* begin PROVIDED TEXT *
17. A system, comprising: a fiber optic cable disposed at a surface
of a wellbore; and a control unit for performing distributed
acoustic sensing (DAS) at the surface of the wellbore, wherein the
control unit is configured to: introduce optical pulses into the
fiber optic cable, wherein acoustic signals cause disturbances in
the optical pulses propagating through the fiber optic cable; and
perform the DAS, such that the sensing produces the functional
equivalent of a plurality of sensors at the surface of the
wellbore.
18. The system of claim 17, further comprising an active acoustic
energy source for generating the acoustic signals adjacent the
wellbore.
19. The system of claim 17, wherein the fiber optic cable is
disposed at the surface of the wellbore in at least one of equally
spaced rows or columns, non-equally spaced rows or columns, a grid,
substantially concentric circles, a spiral pattern, a linear
pattern, or a star pattern.
* end PROVIDED TEXT *
* begin EXCERPTED RECORDS *
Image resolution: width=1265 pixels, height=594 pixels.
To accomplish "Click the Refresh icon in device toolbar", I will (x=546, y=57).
* end EXCERPTED RECORDS *
* begin EXCERPTED RECORDS *
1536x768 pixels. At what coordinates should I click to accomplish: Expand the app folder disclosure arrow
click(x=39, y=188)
* end EXCERPTED RECORDS *
## REQUEST A
In the claims on distributed acoustic sensing at a wellbore, what does claim 18 state is the function of the active acoustic energy source? Answer in one to three sentences.
## REQUEST B
Write a continuation of the claims on distributed acoustic sensing at a wellbore, starting after claim 19.

## RESPONSE A
Claim 18 states that the active acoustic energy source generates the acoustic signals adjacent the wellbore. These are the signals that disturb the optical pulses in the fiber optic cable.

## RESPONSE B
20. The system of claim 17, wherein the fiber optic cable is
disposed at a surface of the Earth under water.
Description
CROSS-REFERENCE TO RELATED APPLICATIONS
[0001] This application claims benefit of U.S. Provisional Patent
Application Ser. No. 61/394,514, filed Oct. 19, 2010, which is
herein incorporated by reference.
BACKGROUND OF THE INVENTION
[0002] 1. Field of the Invention
[0003] Embodiments of the present invention generally relate to
methods and apparatus for performing acoustic sensing based on
distributed acoustic sensing (DAS).
[0004] 2. Description of the Related Art
[0005] Sensing of a wellbore, pipeline, or other conduit/tube
(e.g., based on acoustic sensing) may be used to measure many
important properties and conditions. For example, formation
properties that may be important in producing from, injecting into,
or storing fluids in downhole subsurface reservoirs comprise
pressure, temperature, porosity, permeability, density, mineral
content, electrical conductivity, and bed thickness. Further, fluid
properties, such as viscosity, chemical elements, and the content
of oil, water, and/or gas, may also be important measurements.
Monitoring such properties and conditions, either instantaneously
or by determining trends over time, may have significant value.
[0006] Acoustic sensing systems typically require an array of one
or more acoustic sensors/receivers and acoustic signals that are
generated either passively (e.g., seismic or microseismic activity)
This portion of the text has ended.